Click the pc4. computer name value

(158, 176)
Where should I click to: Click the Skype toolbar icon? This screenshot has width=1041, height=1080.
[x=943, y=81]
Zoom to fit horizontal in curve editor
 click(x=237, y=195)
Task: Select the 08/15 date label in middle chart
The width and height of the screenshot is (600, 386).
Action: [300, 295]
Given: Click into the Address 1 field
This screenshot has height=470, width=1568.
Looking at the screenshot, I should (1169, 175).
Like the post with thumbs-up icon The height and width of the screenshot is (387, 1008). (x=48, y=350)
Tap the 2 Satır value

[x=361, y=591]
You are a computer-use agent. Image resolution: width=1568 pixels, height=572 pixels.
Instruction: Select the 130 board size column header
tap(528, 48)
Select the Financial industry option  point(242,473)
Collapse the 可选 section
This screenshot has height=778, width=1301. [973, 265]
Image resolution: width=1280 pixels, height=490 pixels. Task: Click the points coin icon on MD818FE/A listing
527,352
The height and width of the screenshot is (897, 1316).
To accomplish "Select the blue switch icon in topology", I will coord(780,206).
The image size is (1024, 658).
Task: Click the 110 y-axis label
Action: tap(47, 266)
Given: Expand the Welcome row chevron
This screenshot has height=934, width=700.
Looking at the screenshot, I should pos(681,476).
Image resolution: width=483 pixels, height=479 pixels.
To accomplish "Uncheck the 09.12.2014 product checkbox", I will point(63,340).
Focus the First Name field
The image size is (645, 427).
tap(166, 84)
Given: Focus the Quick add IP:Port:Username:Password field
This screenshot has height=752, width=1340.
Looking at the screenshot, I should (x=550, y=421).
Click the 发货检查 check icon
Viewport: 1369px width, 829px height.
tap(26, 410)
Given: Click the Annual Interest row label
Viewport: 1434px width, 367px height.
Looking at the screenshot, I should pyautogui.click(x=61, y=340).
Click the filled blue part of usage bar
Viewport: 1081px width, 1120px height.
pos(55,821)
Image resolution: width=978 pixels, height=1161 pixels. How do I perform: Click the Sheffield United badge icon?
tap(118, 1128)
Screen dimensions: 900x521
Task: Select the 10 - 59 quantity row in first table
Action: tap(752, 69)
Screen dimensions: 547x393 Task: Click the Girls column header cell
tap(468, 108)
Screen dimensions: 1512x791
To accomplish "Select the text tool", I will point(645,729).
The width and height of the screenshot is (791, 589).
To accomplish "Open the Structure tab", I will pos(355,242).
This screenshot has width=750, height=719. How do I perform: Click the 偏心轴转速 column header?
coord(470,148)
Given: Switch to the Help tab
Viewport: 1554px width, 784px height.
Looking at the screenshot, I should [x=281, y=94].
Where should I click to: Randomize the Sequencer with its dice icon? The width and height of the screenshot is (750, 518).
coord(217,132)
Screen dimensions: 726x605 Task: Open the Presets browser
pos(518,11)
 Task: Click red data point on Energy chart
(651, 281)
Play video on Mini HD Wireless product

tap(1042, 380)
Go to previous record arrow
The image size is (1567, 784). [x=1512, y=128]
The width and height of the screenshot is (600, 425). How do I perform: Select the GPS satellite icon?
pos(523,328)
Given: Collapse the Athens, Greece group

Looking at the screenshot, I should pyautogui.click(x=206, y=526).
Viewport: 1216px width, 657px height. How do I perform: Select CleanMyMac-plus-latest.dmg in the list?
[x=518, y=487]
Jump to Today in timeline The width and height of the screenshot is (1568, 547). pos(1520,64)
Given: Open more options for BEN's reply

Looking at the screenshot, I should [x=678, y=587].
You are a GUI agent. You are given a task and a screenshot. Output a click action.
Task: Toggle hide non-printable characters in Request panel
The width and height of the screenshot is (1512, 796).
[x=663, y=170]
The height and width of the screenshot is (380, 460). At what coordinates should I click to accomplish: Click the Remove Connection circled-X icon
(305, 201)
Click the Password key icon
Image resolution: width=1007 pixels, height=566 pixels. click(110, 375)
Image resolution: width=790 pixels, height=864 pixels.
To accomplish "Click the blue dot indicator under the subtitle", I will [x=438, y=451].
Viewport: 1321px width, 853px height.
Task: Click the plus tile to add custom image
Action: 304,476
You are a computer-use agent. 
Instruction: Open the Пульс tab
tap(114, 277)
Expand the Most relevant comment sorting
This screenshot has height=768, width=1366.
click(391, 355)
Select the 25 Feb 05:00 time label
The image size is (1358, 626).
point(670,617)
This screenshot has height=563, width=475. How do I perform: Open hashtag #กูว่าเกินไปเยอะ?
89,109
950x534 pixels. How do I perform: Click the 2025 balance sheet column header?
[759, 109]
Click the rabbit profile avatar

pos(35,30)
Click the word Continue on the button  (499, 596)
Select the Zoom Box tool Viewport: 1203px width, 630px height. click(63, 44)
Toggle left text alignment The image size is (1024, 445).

● ● ●

## GOAL OF THE EXERCISE
Your answer must consist of every line above, reproduced exactly.

## TASK OUTPUT
Click the pc4. computer name value

(158, 176)
Where should I click to: Click the Skype toolbar icon? This screenshot has width=1041, height=1080.
[x=943, y=81]
Zoom to fit horizontal in curve editor
 click(x=237, y=195)
Task: Select the 08/15 date label in middle chart
The width and height of the screenshot is (600, 386).
Action: [300, 295]
Given: Click into the Address 1 field
This screenshot has height=470, width=1568.
Looking at the screenshot, I should (1169, 175).
Like the post with thumbs-up icon The height and width of the screenshot is (387, 1008). (x=48, y=350)
Tap the 2 Satır value

[x=361, y=591]
You are a computer-use agent. Image resolution: width=1568 pixels, height=572 pixels.
Instruction: Select the 130 board size column header
tap(528, 48)
Select the Financial industry option  point(242,473)
Collapse the 可选 section
This screenshot has height=778, width=1301. [973, 265]
Image resolution: width=1280 pixels, height=490 pixels. Task: Click the points coin icon on MD818FE/A listing
527,352
The height and width of the screenshot is (897, 1316).
To accomplish "Select the blue switch icon in topology", I will coord(780,206).
The image size is (1024, 658).
Task: Click the 110 y-axis label
Action: tap(47, 266)
Given: Expand the Welcome row chevron
This screenshot has height=934, width=700.
Looking at the screenshot, I should pos(681,476).
Image resolution: width=483 pixels, height=479 pixels.
To accomplish "Uncheck the 09.12.2014 product checkbox", I will point(63,340).
Focus the First Name field
The image size is (645, 427).
tap(166, 84)
Given: Focus the Quick add IP:Port:Username:Password field
This screenshot has height=752, width=1340.
Looking at the screenshot, I should (x=550, y=421).
Click the 发货检查 check icon
Viewport: 1369px width, 829px height.
tap(26, 410)
Given: Click the Annual Interest row label
Viewport: 1434px width, 367px height.
Looking at the screenshot, I should pyautogui.click(x=61, y=340).
Click the filled blue part of usage bar
Viewport: 1081px width, 1120px height.
pos(55,821)
Image resolution: width=978 pixels, height=1161 pixels. How do I perform: Click the Sheffield United badge icon?
tap(118, 1128)
Screen dimensions: 900x521
Task: Select the 10 - 59 quantity row in first table
Action: tap(752, 69)
Screen dimensions: 547x393 Task: Click the Girls column header cell
tap(468, 108)
Screen dimensions: 1512x791
To accomplish "Select the text tool", I will point(645,729).
The width and height of the screenshot is (791, 589).
To accomplish "Open the Structure tab", I will pos(355,242).
This screenshot has width=750, height=719. How do I perform: Click the 偏心轴转速 column header?
coord(470,148)
Given: Switch to the Help tab
Viewport: 1554px width, 784px height.
Looking at the screenshot, I should [x=281, y=94].
Where should I click to: Randomize the Sequencer with its dice icon? The width and height of the screenshot is (750, 518).
coord(217,132)
Screen dimensions: 726x605 Task: Open the Presets browser
pos(518,11)
 Task: Click red data point on Energy chart
(651, 281)
Play video on Mini HD Wireless product

tap(1042, 380)
Go to previous record arrow
The image size is (1567, 784). [x=1512, y=128]
The width and height of the screenshot is (600, 425). How do I perform: Select the GPS satellite icon?
pos(523,328)
Given: Collapse the Athens, Greece group

Looking at the screenshot, I should pyautogui.click(x=206, y=526).
Viewport: 1216px width, 657px height. How do I perform: Select CleanMyMac-plus-latest.dmg in the list?
[x=518, y=487]
Jump to Today in timeline The width and height of the screenshot is (1568, 547). pos(1520,64)
Given: Open more options for BEN's reply

Looking at the screenshot, I should [x=678, y=587].
You are a GUI agent. You are given a task and a screenshot. Output a click action.
Task: Toggle hide non-printable characters in Request panel
The width and height of the screenshot is (1512, 796).
[x=663, y=170]
The height and width of the screenshot is (380, 460). At what coordinates should I click to accomplish: Click the Remove Connection circled-X icon
(305, 201)
Click the Password key icon
Image resolution: width=1007 pixels, height=566 pixels. click(110, 375)
Image resolution: width=790 pixels, height=864 pixels.
To accomplish "Click the blue dot indicator under the subtitle", I will [x=438, y=451].
Viewport: 1321px width, 853px height.
Task: Click the plus tile to add custom image
Action: 304,476
You are a computer-use agent. 
Instruction: Open the Пульс tab
tap(114, 277)
Expand the Most relevant comment sorting
This screenshot has height=768, width=1366.
click(391, 355)
Select the 25 Feb 05:00 time label
The image size is (1358, 626).
point(670,617)
This screenshot has height=563, width=475. How do I perform: Open hashtag #กูว่าเกินไปเยอะ?
89,109
950x534 pixels. How do I perform: Click the 2025 balance sheet column header?
[759, 109]
Click the rabbit profile avatar

pos(35,30)
Click the word Continue on the button  (499, 596)
Select the Zoom Box tool Viewport: 1203px width, 630px height. click(63, 44)
Toggle left text alignment The image size is (1024, 445).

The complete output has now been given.